In recent months, signs have popped up in the windows of townhouses and storefronts from Carroll Gardens to Park Slope. On them, a blue whale spouts a plume of heart-shaped water, the copy below declaring: “Gowanus Canal/Super Fund Me.” Many locals, it would appear, are hoping the U.S. Environmental Protection Agency will make good on its April announcement that it was considering naming the canal a Superfund site.

It may not come to that, however, as the city, fearing the stultifying effects Superfund status could have on development in the area, has rushed to create its own plan for cleaning up the canal, which Mayor Michael R. Bloomberg unveiled Friday at a press conference at a pump house on the banks of the Gowanus. “This is just the beginning of a process of cleanup that will go much quicker than three years of fighting through the Superfund process,” Bloomberg told reporters.

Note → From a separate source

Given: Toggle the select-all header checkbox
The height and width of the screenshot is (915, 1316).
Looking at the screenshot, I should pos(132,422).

The city’s plan, which was developed with the U.S. Army Corps of Engineers, has two components: three capital projects to improve current mitigation measures and a city-run program that would get polluters to pitch in on cleanup, a strategy the city considers less acrimonious than the litigation-driven Superfund program.

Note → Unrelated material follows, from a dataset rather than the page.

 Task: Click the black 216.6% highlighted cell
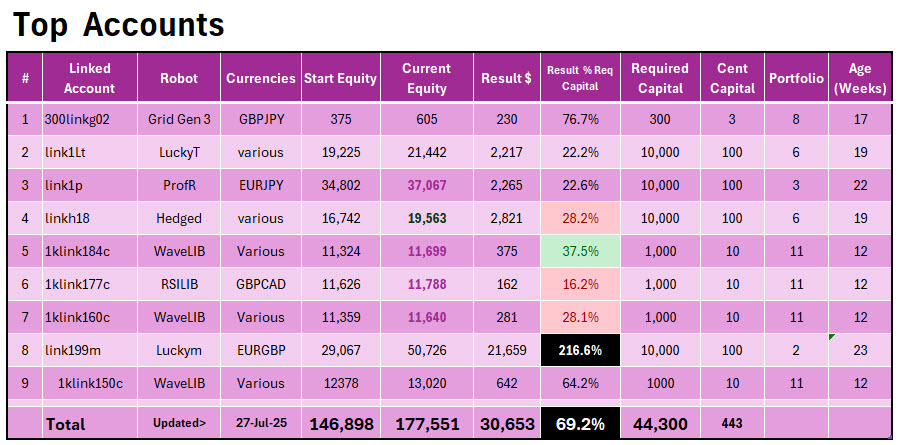(580, 351)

Mayor Bloomberg gathered with officials at a city-run pump station to announce the administration's plan to clean up the Gowanus Canal.
Matt Chaban

The largest of the capital programs, which will be paid for with $150 million in existing city capital funds, is the installation of four new pumps to handle combined sewer overflows during storms. The pumps will increase storm water capacity from 20 million gallons per day to 30 million, helping to keep sewage-tainted water out of the canal. A new mile-long pipe will connect to a pollution treatment center in Red Hook to help clean the water. Both systems will reduce combined sewer overflows into the canal by 34 percent.

The other major investment is in a century-old water tunnel that pumps in fresh water from Buttermilk Channel to help improve the canal’s water quality and mitigate sewage and other pollutants. The single water pump, which broke down in the 1960s and was not replaced until 1999, will be replaced by three new pumps, boosting fresh water in the canal by 40 percent, from 154 million gallons per day to 215 million. Finally, the top 750 feet of the canal will be dredged, as the area is sometimes exposed during high tide, giving off noxious odors as a result.

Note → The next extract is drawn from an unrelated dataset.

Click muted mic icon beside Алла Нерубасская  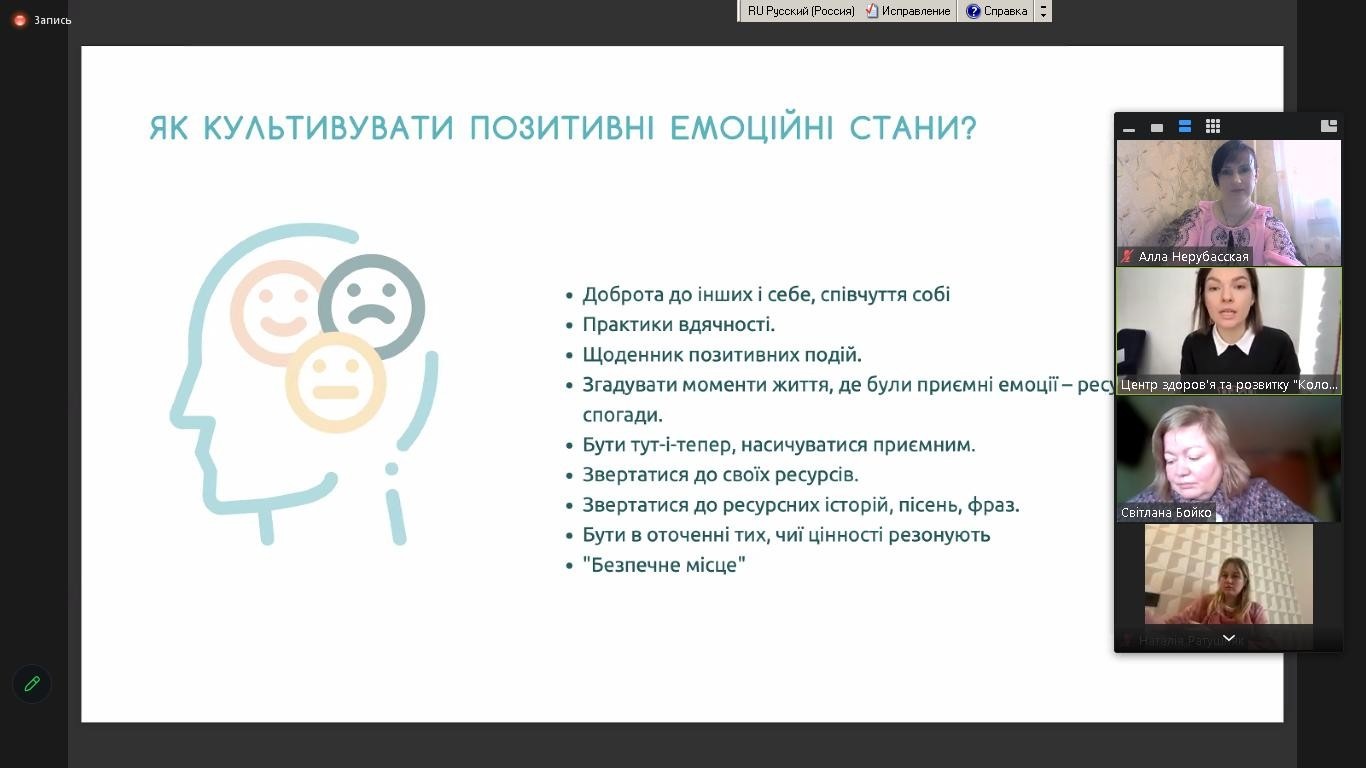1128,257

But these are only mitigation measures. The real problem comes from the decades of pollution and contamination from the factories, cement plants, refineries, and runoff along the two-mile canal. To address these issues, the city has devised the second component of its plan—what it is calling the “alternative cleanup plan.” It calls for using the federal Water Resources Development Act, which provides matching funds to responsible parties for helping cleanse the canal. Bloomberg said companies would be eager to help because it “settles once and for all their liabilities” without resorting to court cases. There is no timeline yet, but the mayor said the cleanup could be completed within a decade from its start, “a relatively short time for these sorts of things.”

This alternative plan [PDF] would deploy a range of measures to clean up the canal, from addressing runoff from upland polluters to dredging and capping the canal bed, shoring up crumbling bulkheads, and planting decontaminating flora and fauna—all of which would be paid for by polluters and the federal government, and not the city.

But the key to staving off Superfund may be the city’s willingness to give the EPA an oversight role, including the right to step in if the city’s efforts prove insufficient. It was unclear how standards would be set or met between the city and the agency, but the mayor stressed that it was preferable to the decades it could take to get a cleanup underway with the Superfund program, killing various development projects and a neighborhood rezoning in the process.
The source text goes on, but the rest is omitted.